> Your objective: Please produce an exact transcription of the lines from the one containing "Where should I" through the last line of the entries, leaving out every picture.
** Material provided follows **
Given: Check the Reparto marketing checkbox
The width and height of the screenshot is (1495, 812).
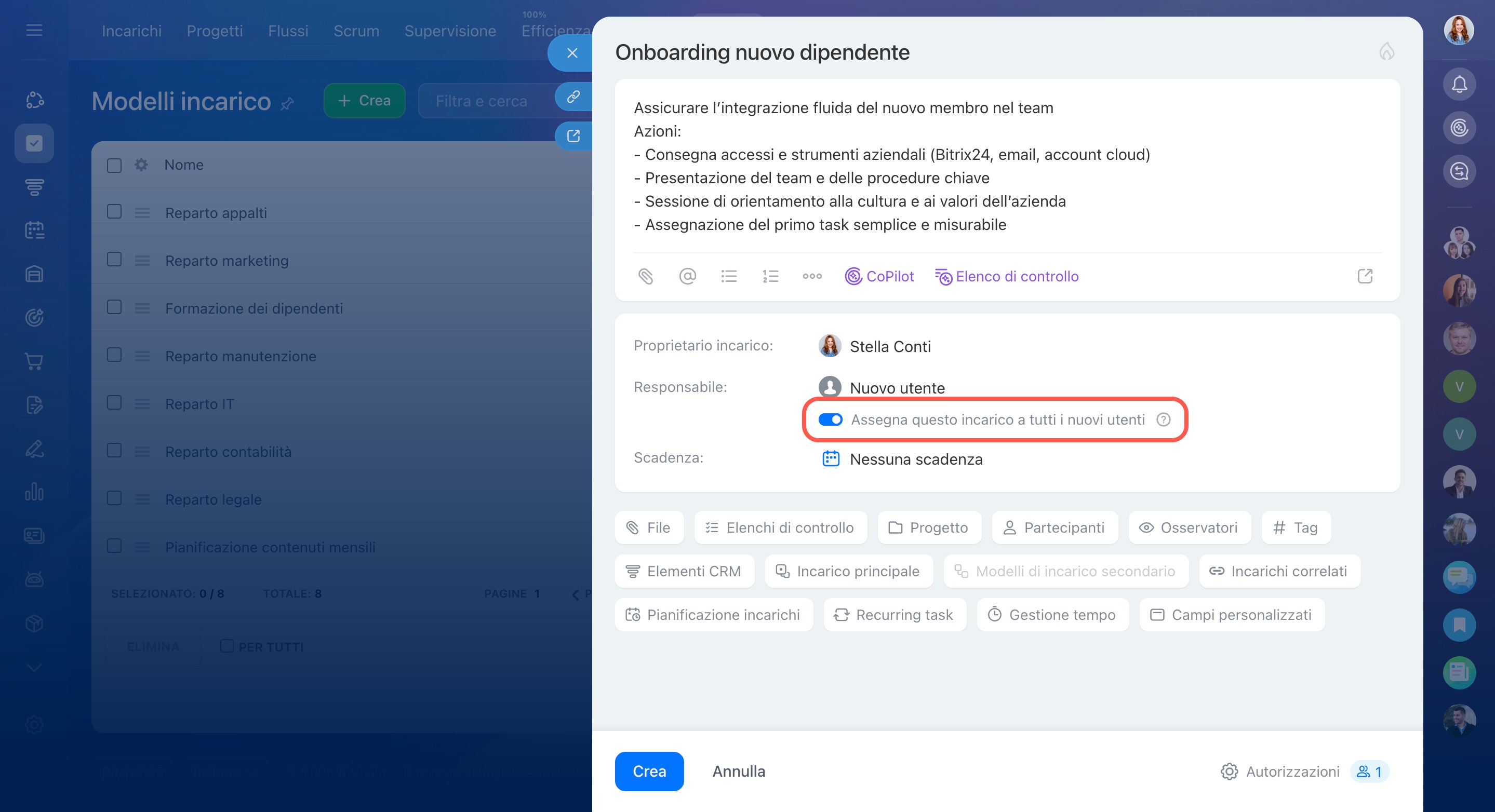Looking at the screenshot, I should click(114, 259).
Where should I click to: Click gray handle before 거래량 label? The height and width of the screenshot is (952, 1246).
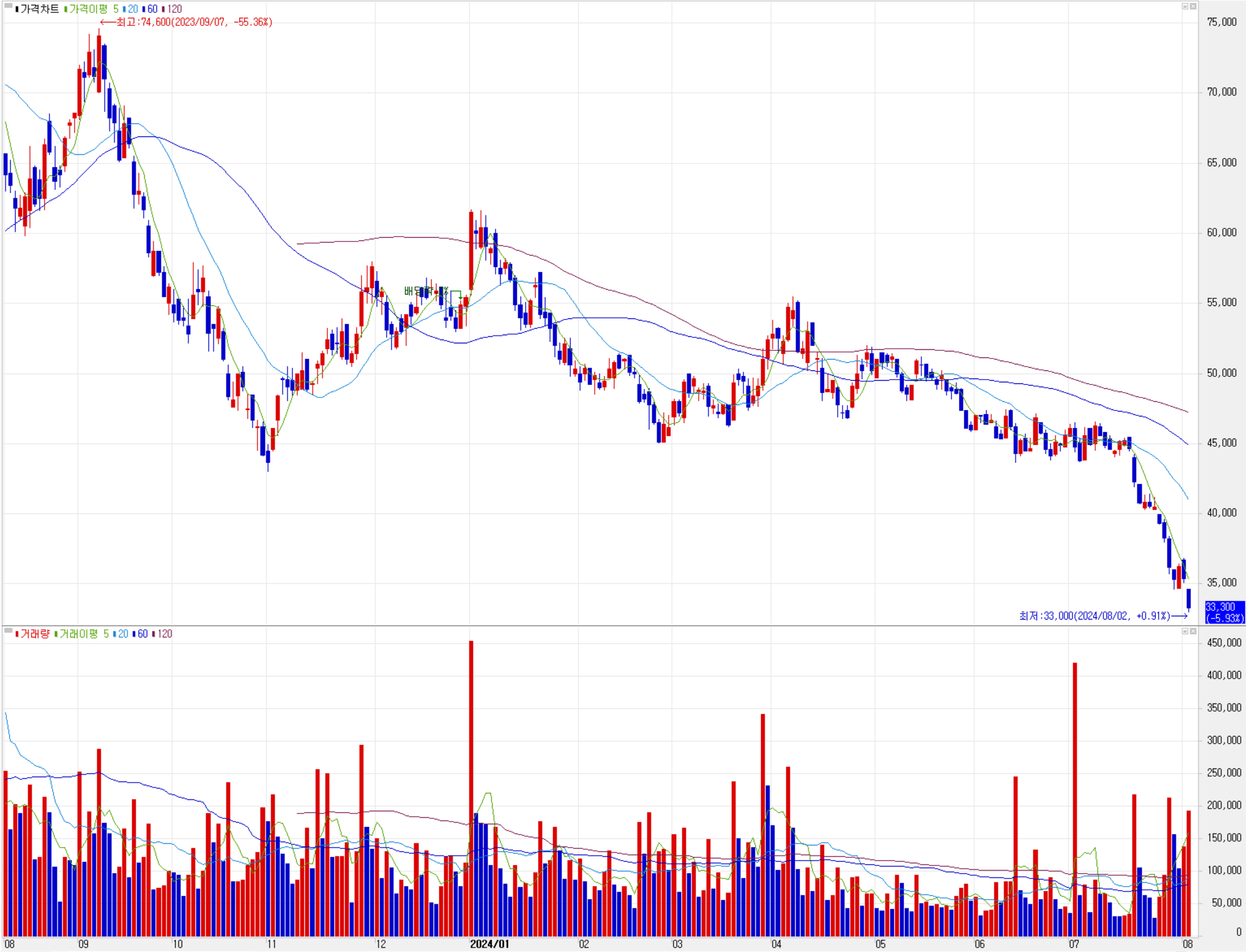8,630
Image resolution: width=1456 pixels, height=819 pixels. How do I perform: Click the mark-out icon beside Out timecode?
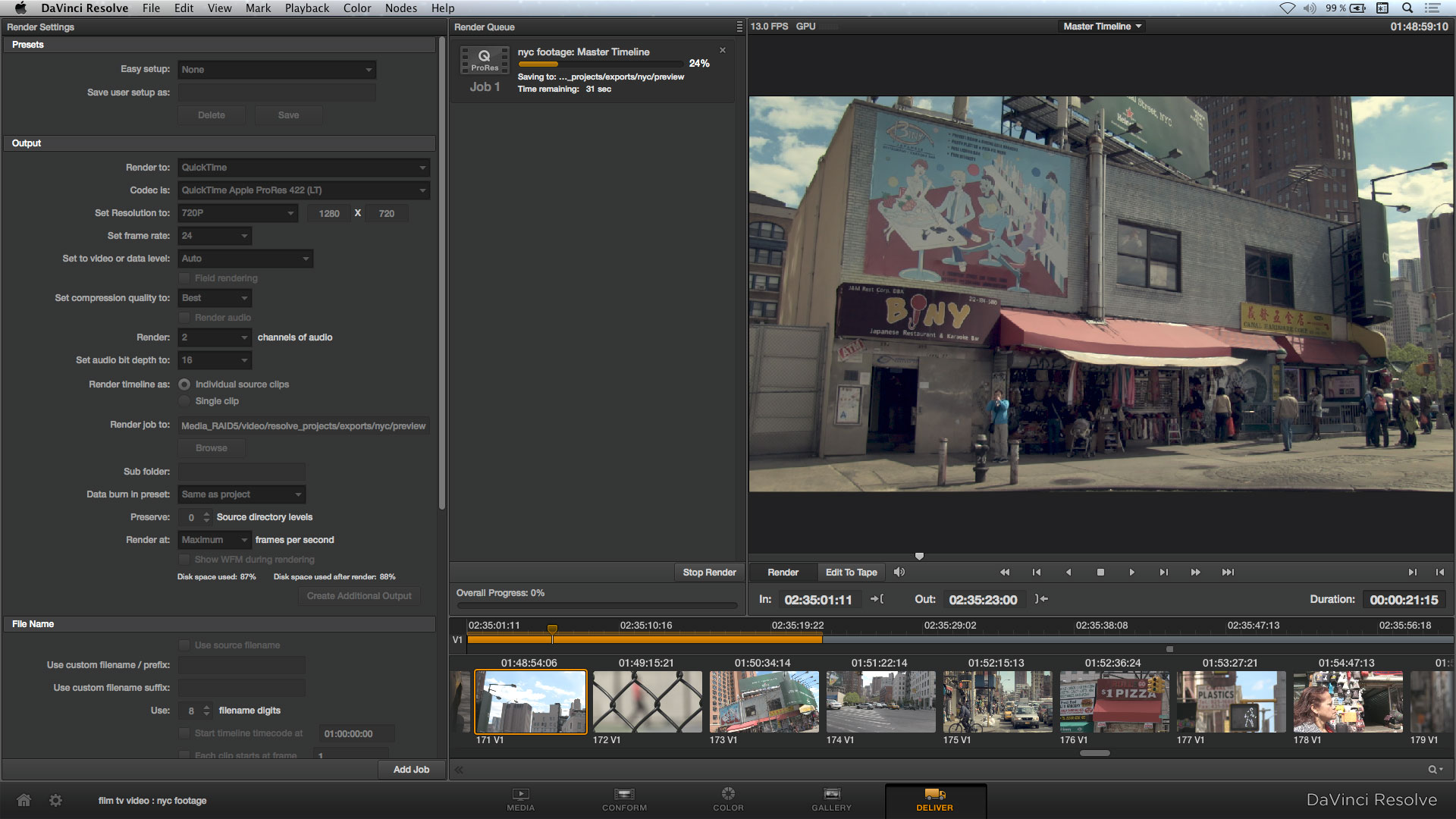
** End of Material provided **
> Result for this exercise:
Where should I click to: Click gray handle before 거래량 label? The height and width of the screenshot is (952, 1246).
8,630
Image resolution: width=1456 pixels, height=819 pixels. How do I perform: Click the mark-out icon beside Out timecode?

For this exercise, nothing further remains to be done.